Disconnected.
Does anyone else ever feel that tingly, strange sense of being set just slightly off from the rest of the world?
Like when you tear open a new package of printer paper, select a sheet from the very middle of the stack, and pull it out. You unsettle or slightly shift seemingly every single piece of paper inside and no matter how much you tap, shake, or shimmy that package they are never going to sit quite the same as they did before.
It feels like that.
I’m not sure if this feeling is tied directly to living overseas (or anywhere far from home) but it always affects me in relation to the time I spent living abroad during college.
I was fortunate enough to study abroad for a semester in Chile and I truly believe that this experience was the single most telling, belief shaping, self-awareness developing time of my entire existence thus far.
(Becoming a parent comes in a close second!)

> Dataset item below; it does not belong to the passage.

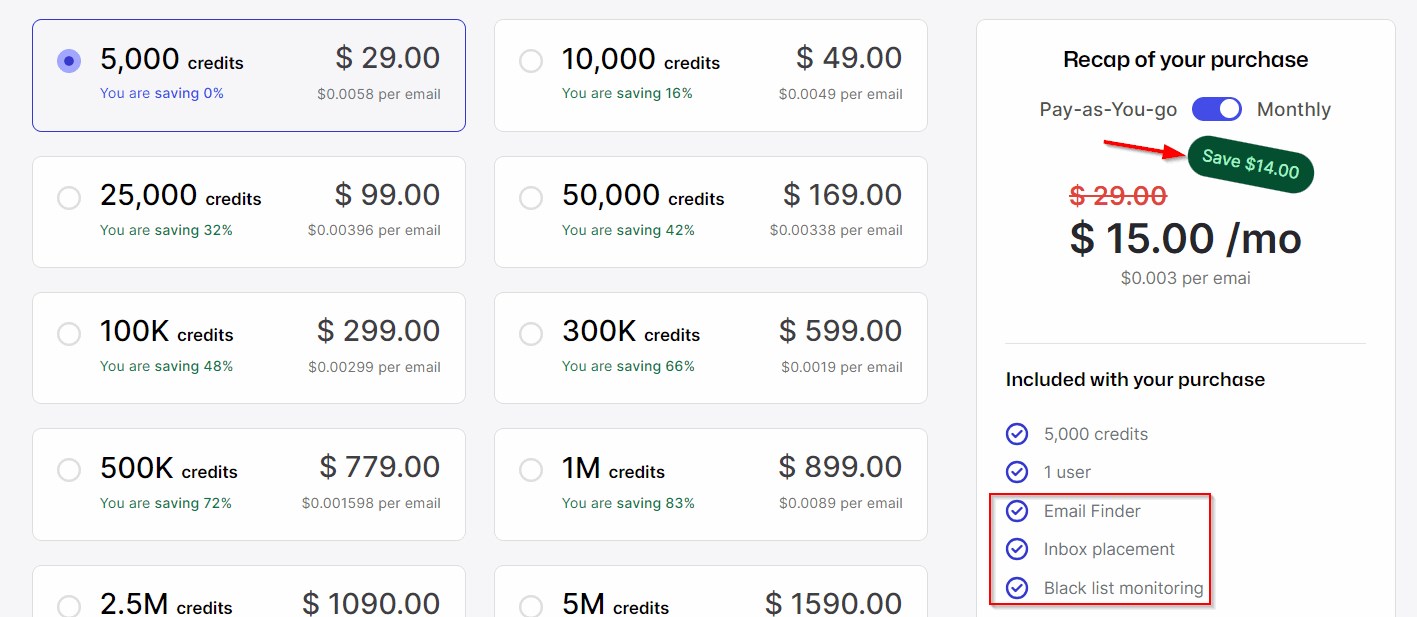Pick the 1M credits radio button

I lived with a wonderful host family who really integrated me into the culture. I attended classes and lived in different (although geographically close-together) cities which enabled me to explore multiple neighborhoods each with very unique vibes and atmospheres. I also had the unique good fortune to have “family” (in the form of foreign exchange students who had lived in my home during my high school years) nearby.
Every once in a while I will be taking care of some mundane task around the house and will experience a feeling of disconnect, not unlike deja vu. It’s as if I cannot reconcile myselves.
The “me” that is standing here, loading the dishwasher, doesn’t seem like the same girl who flew to South America on her own. Who helped her elementary aged host brothers with their English homework, turned heads everywhere she went with her staggering height and blondness, took shared taxis all over the city, and rode the train to class and back.
That glamorous, impossibly young girl was never covered in gross things like I am. She slept as long as she wanted, read books not made of cardboard, and danced the night away in discotecas until 6 am because there was no such thing as “bar time”.
Sometimes I can’t believe that I am her.
Well, I was her.
However, as soon as I start thinking about it, I feel her. In the knowledge that I cannot wait for my kids to be a little bigger so that I can take them there. Chile. I want to walk the streets with them. I feel the yearning for her freedom; from nap schedules, meal plans, and “the daily grind”. There is beauty in this day to day stuff no doubt, but it’s a different beauty. A beauty of hindsight rather than in-the-moment glamour.
And someday I’d like that glamour back, thankyouverymuch.
I actually enjoy these moments of disconnectedness to myself, if only because it is a visceral reminder that I am more than this person I am during the current season of my life. The one who hasn’t worn makeup in a week, only ever wears her hair in a ponytail or messy bun, and the one who’s needs constantly come last.
I am currently living my dream, but a big part of that dream is the promise of someday being me again.
A little older, hopefully a little wiser and with more patience, but still me.